Text under study -
+===+

Jasning

Reference · Updated May 2026

API vs MCP: when to use which

Jasning ships both a REST API and an MCP server. They sound similar. They're not. Here's when to use each.

Jasning exposes two ways to drive the dispatch board from outside the web UI: the REST API and the MCP server. They serve different jobs.

This page is for when you're picking between them.

TL;DR

  • MCP is for AI assistants. You connect once, your assistant decides which tools to call, and you talk to it in English.
  • REST API is for code you write. You authenticate with a token, call endpoints yourself, parse the JSON.

If you're an end user dispatching by chat, you want MCP. If you're a developer building automation, you might want the API. Many setups use both.

When to use MCP

  • You want to plan by chatting with Claude, ChatGPT, Cursor, or any MCP client.
  • You want the assistant to decide which tool to call. It will pick appointments-list vs availability-suggest based on what you asked.
  • You're building agent workflows that combine Jasning with other MCP servers (calendars, email, knowledge bases). MCP composes; REST doesn't.
  • You want auth handled by OAuth, no token management in your code.

When to use the REST API

  • You're writing a script or background job. Deterministic input, deterministic output.
  • You need to do something with a result that the assistant can't help with (compute a precise checksum, write to a database, post to Slack with custom formatting).
  • You need predictable latency. The REST API is one HTTP call. MCP wraps tool calls in an assistant's reasoning loop. That adds tokens, time, and the occasional surprise.

+===+

Data extract -
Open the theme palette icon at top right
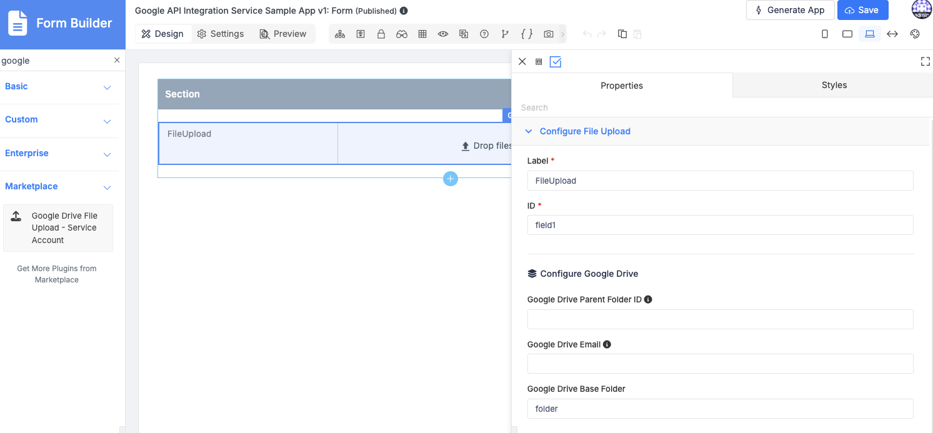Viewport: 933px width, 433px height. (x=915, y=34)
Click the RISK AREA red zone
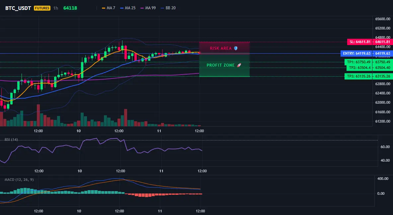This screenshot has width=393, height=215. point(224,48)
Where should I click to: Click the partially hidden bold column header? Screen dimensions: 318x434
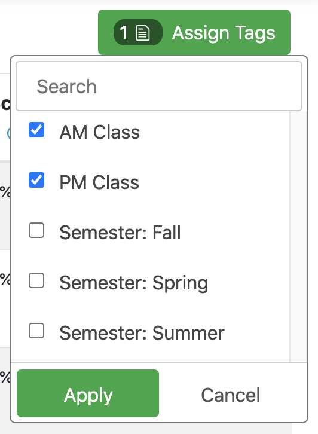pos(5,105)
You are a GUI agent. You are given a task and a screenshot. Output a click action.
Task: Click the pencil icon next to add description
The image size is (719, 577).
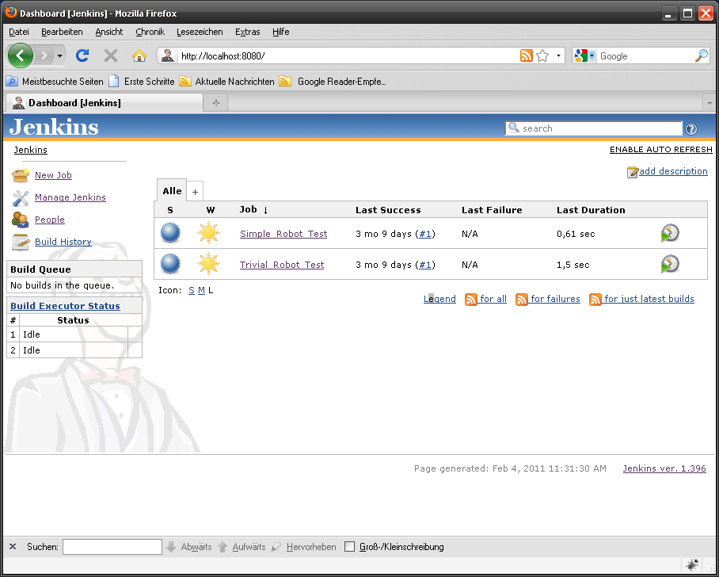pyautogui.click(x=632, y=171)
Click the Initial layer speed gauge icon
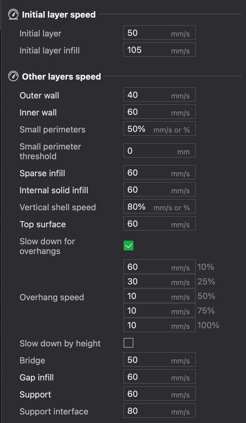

+===+

What to do -
1. Which AI assistants or MCP clients does the API vs MCP page name?
2. Retype the API vs MCP page from "If you're an" to "any MCP client.".
The items are separate material, unrelated to the API vs MCP page.

Answers for the tasks -
1. Claude, ChatGPT, Cursor

2.
If you're an end user dispatching by chat, you want MCP. If you're a developer building automation, you might want the API. Many setups use both.

When to use MCP

  • You want to plan by chatting with Claude, ChatGPT, Cursor, or any MCP client.